● **READING TEXT**

════

# What did you buy with your tax return?



## chizzel (Dec 6, 2004)

I was planning on buying AR15 but since I didn't have a pistol yet I decided that was a higher priority. So I made my first handgun purchase, a M&P45. I have only put about 100 rounds through it so far but I love it!

Then I decided to use the rest I would have spent on the AR and gave the ole Model 70 a makeover. Prairie hunter stock from Boyds, Nikon Prostaff 4-12x40mm scope, new sling, a bunch of ammo to sight her in, and a thorough cleaning.

Anyone else purchase some new big kid toys?

posted using Outdoor Hub Campfire


----------



## DIYsportsman (Dec 21, 2010)

nice choices but whats a tax return? never seen one of those lol


----------



## AntiHuntersLoveMe (Apr 18, 2012)

I spent mine on propane. I'm waiting on my profit sharing check before I start my shopping spree!


----------



## phd265 (Jun 6, 2007)

Contributed all to max out our Roth IRA 


Posted using Outdoor Hub Campfire


----------



## griz01 (Jun 11, 2012)

Didn't get a return either! Never do! Owed $2,200 more to their extortion fund. but I would rather have my money that let the government hold it interest free for the year!


----------



## field-n-feathers (Oct 20, 2008)

griz01 said:


> Didn't get a return either! Never do! Owed $2,200 more to their extortion fund. but I would rather have my money that let the government hold it interest free for the year!


^^^^This. Then they expect us to file quarterly, just so they can keep our money. Screw that. I want my money to work for me, not the GD government.


----------



## chizzel (Dec 6, 2004)

This is the first time in a looong time I've gotten a return, was paying them monthly for a while too. 

A good portion of mine went to propane as well, actually more than a good portion. That sure has been a pain in the ***** this winter.



posted using Outdoor Hub Campfire


----------



## sylvan19 (Sep 13, 2009)

What the hell is a tax return? I haven't seen one of those in over 25years!


----------



## cedarlkDJ (Sep 2, 2002)

People that get a 'tax return'? are just loaning their money to the Government interest free.


----------



## GuppyII (Sep 14, 2008)

No money back here either. Accountant has us set where we usually pay less than a grand every year. Better us collecting interest on our money than them!


----------



## Paul Thompson (Jul 16, 2007)

Like you guys make a lot of interest on what you keep from the feds. LOL Tell the truth, you spend it.


----------



## Red Ark (Aug 22, 2011)

cedarlkDJ said:


> People that get a 'tax return'? are just loaning their money to the Government interest free.


The government needs are help. I dont mind if they make some interest on my return. Im not sure what I'm going to do with my tax return of $7k. My kid got a 12lb walleye today so its getting mounted that's about it. 

Sent from my SPH-L710 using Ohub Campfire mobile app


----------



## cedarlkDJ (Sep 2, 2002)

Paul Thompson said:


> Like you guys make a lot of interest on what you keep from the feds. LOL Tell the truth, you spend it.


As well we should! The Government is great on spending our money.

Interest paid on the National debt........

════

[Stored items from a collection]
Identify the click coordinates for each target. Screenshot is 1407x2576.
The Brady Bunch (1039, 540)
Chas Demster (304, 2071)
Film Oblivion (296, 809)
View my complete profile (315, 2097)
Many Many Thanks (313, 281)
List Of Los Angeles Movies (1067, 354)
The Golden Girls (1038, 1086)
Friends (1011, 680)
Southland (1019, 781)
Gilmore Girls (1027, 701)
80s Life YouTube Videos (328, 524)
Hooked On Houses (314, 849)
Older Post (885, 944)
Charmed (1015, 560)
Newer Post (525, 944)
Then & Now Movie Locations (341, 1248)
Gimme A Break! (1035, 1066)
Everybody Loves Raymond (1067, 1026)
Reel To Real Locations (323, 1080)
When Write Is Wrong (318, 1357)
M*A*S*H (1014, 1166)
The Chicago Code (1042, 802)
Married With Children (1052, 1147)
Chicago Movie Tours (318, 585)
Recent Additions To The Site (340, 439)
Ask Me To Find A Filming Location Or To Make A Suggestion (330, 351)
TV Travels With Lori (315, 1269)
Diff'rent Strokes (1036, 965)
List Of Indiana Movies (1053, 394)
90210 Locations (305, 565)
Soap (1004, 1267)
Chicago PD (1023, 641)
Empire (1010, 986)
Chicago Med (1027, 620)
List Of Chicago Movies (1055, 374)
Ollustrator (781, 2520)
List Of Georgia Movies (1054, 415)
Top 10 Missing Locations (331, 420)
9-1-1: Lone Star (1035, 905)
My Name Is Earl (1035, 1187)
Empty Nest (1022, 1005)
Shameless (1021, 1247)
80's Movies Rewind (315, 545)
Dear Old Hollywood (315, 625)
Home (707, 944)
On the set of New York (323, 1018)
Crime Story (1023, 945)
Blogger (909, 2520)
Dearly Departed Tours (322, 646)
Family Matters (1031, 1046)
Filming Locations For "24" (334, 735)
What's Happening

════

● **REQUIREMENT A**
In the tax return thread above, what did chizzel get for the Model 70's makeover? List each one.
● **REQUIREMENT B**
In the tax return thread, how much more did griz01 say they owed?

● **PROBLEM SOLUTION A**
- Prairie hunter stock from Boyds
- Nikon Prostaff 4-12x40mm scope
- New sling
- A bunch of ammo to sight her in
- A thorough cleaning

● **PROBLEM SOLUTION B**
$2,200